RECORDS TO PROCESS Block Start

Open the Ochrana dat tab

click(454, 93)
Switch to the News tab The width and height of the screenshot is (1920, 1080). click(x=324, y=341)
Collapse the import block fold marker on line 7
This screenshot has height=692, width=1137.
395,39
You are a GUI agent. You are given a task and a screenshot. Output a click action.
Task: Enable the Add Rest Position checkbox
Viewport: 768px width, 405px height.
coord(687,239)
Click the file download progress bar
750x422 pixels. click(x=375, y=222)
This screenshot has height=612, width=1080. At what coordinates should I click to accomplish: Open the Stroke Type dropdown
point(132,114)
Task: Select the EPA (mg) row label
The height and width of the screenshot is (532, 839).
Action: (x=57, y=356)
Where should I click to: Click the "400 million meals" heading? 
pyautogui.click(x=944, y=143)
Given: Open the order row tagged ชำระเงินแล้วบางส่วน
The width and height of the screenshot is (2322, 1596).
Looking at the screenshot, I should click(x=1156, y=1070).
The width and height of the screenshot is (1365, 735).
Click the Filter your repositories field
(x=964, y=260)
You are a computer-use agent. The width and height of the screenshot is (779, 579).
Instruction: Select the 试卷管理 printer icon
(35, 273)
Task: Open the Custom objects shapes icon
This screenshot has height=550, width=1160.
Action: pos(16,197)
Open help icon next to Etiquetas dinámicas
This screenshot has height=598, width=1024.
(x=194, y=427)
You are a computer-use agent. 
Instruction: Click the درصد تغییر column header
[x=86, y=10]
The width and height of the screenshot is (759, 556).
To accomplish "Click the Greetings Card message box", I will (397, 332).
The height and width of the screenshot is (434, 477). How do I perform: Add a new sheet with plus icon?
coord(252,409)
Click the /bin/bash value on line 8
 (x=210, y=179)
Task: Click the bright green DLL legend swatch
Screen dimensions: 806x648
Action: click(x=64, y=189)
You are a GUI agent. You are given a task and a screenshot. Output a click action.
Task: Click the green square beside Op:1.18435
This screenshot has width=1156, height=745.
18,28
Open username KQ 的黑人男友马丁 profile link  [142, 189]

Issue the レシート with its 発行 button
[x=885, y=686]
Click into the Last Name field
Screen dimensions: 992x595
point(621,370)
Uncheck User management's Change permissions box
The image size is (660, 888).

RECORDS TO PROCESS Block End

→ TASK REQUIREMENTS: Every record should be output precisely as it was given.

→ ANSWER BOX:
Open the Ochrana dat tab

click(454, 93)
Switch to the News tab The width and height of the screenshot is (1920, 1080). click(x=324, y=341)
Collapse the import block fold marker on line 7
This screenshot has height=692, width=1137.
395,39
You are a GUI agent. You are given a task and a screenshot. Output a click action.
Task: Enable the Add Rest Position checkbox
Viewport: 768px width, 405px height.
coord(687,239)
Click the file download progress bar
750x422 pixels. click(x=375, y=222)
This screenshot has height=612, width=1080. At what coordinates should I click to accomplish: Open the Stroke Type dropdown
point(132,114)
Task: Select the EPA (mg) row label
The height and width of the screenshot is (532, 839).
Action: (x=57, y=356)
Where should I click to: Click the "400 million meals" heading? 
pyautogui.click(x=944, y=143)
Given: Open the order row tagged ชำระเงินแล้วบางส่วน
The width and height of the screenshot is (2322, 1596).
Looking at the screenshot, I should click(x=1156, y=1070).
The width and height of the screenshot is (1365, 735).
Click the Filter your repositories field
(x=964, y=260)
You are a computer-use agent. The width and height of the screenshot is (779, 579).
Instruction: Select the 试卷管理 printer icon
(35, 273)
Task: Open the Custom objects shapes icon
This screenshot has height=550, width=1160.
Action: pos(16,197)
Open help icon next to Etiquetas dinámicas
This screenshot has height=598, width=1024.
(x=194, y=427)
You are a computer-use agent. 
Instruction: Click the درصد تغییر column header
[x=86, y=10]
The width and height of the screenshot is (759, 556).
To accomplish "Click the Greetings Card message box", I will (397, 332).
The height and width of the screenshot is (434, 477). How do I perform: Add a new sheet with plus icon?
coord(252,409)
Click the /bin/bash value on line 8
 (x=210, y=179)
Task: Click the bright green DLL legend swatch
Screen dimensions: 806x648
Action: click(x=64, y=189)
You are a GUI agent. You are given a task and a screenshot. Output a click action.
Task: Click the green square beside Op:1.18435
This screenshot has width=1156, height=745.
18,28
Open username KQ 的黑人男友马丁 profile link  [142, 189]

Issue the レシート with its 発行 button
[x=885, y=686]
Click into the Last Name field
Screen dimensions: 992x595
point(621,370)
Uncheck User management's Change permissions box
The image size is (660, 888).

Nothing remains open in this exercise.